中岛敦的梦境被她突然地闯入,并带出一条他从未想过的未来,被孤儿院扫地出门的他没有加入港口黑。手。党,而是与她相依为命。
那位少女对着缩在公交站台下躲雨, 同时也瑟缩着逃避周遭旁人异样眼光的他伸出手。
她收起伞, 贴心将伞面上的雨珠抖落,外头的雨下得滂沱, 雨水噼噼啪啪地砸落带起一阵水雾气,氤氲了她的面容,她温声问:“有什么我可以帮你的吗?”
救救我。
那是他内心唯一的想法,救救他,无论是谁都好,他不想就这么死去。
“光活下去可不行啊,嗯……怎么说呢,应该要‘好好活下去’才对吧。”听到他的回答,她笑得清浅,眼中没有丝毫的介怀。
“中岛敦吗?那就称呼你为敦吧。
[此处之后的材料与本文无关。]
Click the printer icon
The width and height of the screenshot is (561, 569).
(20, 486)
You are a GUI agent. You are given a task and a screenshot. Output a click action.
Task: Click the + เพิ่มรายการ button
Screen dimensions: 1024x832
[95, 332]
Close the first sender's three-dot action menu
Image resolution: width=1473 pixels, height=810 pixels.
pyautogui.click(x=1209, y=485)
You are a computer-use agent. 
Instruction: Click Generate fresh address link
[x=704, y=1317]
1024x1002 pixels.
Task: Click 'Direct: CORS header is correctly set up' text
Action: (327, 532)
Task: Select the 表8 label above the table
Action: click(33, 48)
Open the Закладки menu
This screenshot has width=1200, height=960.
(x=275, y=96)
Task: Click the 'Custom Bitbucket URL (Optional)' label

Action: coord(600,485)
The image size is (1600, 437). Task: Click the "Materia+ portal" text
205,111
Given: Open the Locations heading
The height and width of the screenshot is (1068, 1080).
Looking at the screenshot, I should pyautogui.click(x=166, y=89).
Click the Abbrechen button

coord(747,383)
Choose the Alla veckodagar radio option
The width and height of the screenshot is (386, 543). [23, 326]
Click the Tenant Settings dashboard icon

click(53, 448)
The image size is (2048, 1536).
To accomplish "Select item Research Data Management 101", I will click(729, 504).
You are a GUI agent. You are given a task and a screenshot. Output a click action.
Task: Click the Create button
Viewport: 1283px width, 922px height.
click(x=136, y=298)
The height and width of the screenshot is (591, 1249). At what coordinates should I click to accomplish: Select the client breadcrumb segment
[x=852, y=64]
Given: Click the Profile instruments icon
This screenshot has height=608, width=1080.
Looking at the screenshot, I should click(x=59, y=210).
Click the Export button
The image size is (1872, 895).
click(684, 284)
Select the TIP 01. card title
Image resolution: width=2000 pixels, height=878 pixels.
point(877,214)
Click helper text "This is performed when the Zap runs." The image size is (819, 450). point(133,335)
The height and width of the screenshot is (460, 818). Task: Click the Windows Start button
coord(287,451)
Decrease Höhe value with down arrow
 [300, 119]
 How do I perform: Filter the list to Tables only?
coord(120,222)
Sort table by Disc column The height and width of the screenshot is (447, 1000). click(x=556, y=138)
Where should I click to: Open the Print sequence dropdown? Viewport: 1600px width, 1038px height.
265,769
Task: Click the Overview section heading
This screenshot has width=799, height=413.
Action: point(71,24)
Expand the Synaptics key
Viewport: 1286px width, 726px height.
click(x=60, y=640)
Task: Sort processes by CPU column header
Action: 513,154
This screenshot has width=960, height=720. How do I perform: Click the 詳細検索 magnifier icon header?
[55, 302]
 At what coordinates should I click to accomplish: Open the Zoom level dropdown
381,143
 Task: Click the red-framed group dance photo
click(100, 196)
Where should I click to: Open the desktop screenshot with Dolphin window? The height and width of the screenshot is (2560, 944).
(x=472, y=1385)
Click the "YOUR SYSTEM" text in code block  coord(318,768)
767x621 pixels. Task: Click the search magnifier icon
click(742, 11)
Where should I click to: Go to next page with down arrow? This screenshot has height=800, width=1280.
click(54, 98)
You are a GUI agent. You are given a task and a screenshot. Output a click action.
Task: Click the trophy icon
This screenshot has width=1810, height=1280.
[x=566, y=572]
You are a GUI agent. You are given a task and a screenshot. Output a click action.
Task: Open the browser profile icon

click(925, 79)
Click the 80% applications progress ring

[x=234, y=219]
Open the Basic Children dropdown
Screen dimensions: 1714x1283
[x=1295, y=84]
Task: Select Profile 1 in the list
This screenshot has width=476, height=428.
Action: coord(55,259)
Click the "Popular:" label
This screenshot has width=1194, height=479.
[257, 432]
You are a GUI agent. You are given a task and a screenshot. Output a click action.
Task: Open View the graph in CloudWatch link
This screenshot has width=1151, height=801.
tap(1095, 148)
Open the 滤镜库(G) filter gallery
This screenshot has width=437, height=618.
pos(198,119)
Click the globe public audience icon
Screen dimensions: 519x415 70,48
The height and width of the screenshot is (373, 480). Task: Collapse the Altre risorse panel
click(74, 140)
”听到他肚子传来的哀嚎声,她的手在包里摸了一阵,顺出颗巧克力,“先垫垫肚子吧,等下正好也是晚餐时间了。”
满是伤痕的手捧着巧克力,糖衣被小心地剥开,巧克力甜滋滋的味道在口腔里的绽开。
好甜。
甜到想要哭泣了。
“怎、怎么了?是太甜了吗?还是说你对坚果过敏?”面对他突如其来的泪水,她顿时手足无措起来,正要拿出纸巾。
梦境中的中岛敦摇着头,声音哽咽,“没有。”
他不清楚自己究竟是在否定她的哪个问题。
命运的轨迹完全被改变了,明明应该是梦境主人的中岛敦,却只能站在一旁,如同观看电影的观众,被迫老老实实地坐在观众席上,眼睁睁地看着“中岛敦”与少女并肩离开。
梦境或许能反映内心的想法,连续的梦不由得让他开始思索,或者说是怀疑。
这的确是梦境吗……?
如果是虚幻的梦的话,那份跃然于心间的情感也是虚假的吗?
直到后来中岛敦才不得不承认,他分明从一开始就不愿意将其作为一场梦。
在梦中寻找真实,绝对会被当做精神失常了吧?可是,假若否定了,推翻他现有的想法,必然会痛苦万分的吧?
过分压抑那份迷离的情感只会得到适得其反的结果。
“怎么了?你看起来很悲伤。”在一次任务结束后泉镜花小声地询问。
已经到了这种地步了吗?
就连别人都能看出他的不寻常了啊,泉镜花的话语在某个瞬间破开了中岛敦的坚硬外壳,令内心隐隐滋生着的涌动情感得以窥见天日,但很快,中岛敦利落地把裂缝弥合,他笑得温柔却又那么决绝,“没什么哦。”
他又能怎么去诉说呢?别人会相信吗?
不可遏制地爱上梦中如同幻影的少女。
“但是……”泉镜花还想再说什么。
“没关系的。”不要再继续这个话题了,不要再让他回忆起梦里的美好了,潜藏在暗处的由妒恨化成的恶兽早已摩拳擦掌,已经要迫不及待向他扑来,吞噬他。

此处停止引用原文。